Is the accept everything rule for what should be your LAN interface, which is eth1 and wlan0 combined. Since you can ping the box this should be correct. Or can you ping the WAN side (icmp type 8) only? In that case you could try insert a similar accept all rule for eth0 and see if you can get in from that side.

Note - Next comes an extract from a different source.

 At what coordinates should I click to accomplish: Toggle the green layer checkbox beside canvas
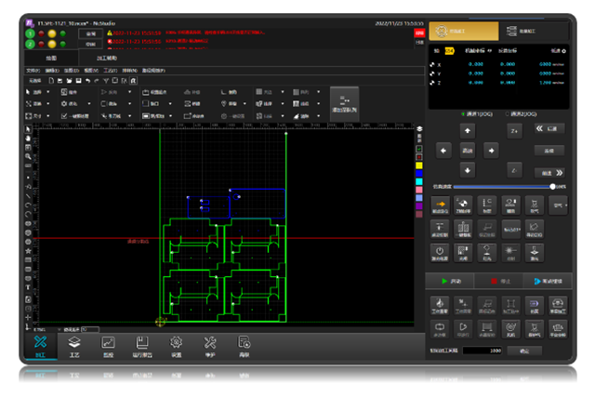[x=420, y=148]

To enable web access you may try to create the appropriate folders in /home. You'll want /home/web and /home/admin. No content is required, since the web admin pages are actually served from a folder in /usr/share. Set both folder rights to 777 - the objective is to get access first, then fix things.

Does booting still take longer than normal? And can you access the home share through samba now?

[rojter]

Hi all and thanks for all your help!

From my last post the Excito couldn't even get a lease from router, so I was unable to reach it. I couldn't even turn it off by holding the power button. So I decided that since I don't really have anything important on it that I simply would do a reinstall of the unit. Said and done. Now my proud Mary is rolling on again like nothing ever happened to it.

Thanks again for all your efforts! Much appreciated

[Gordon]

Well that's a bit of a downer. I would have loved to have known what caused it. Still glad to hear that you got it sorted in the end.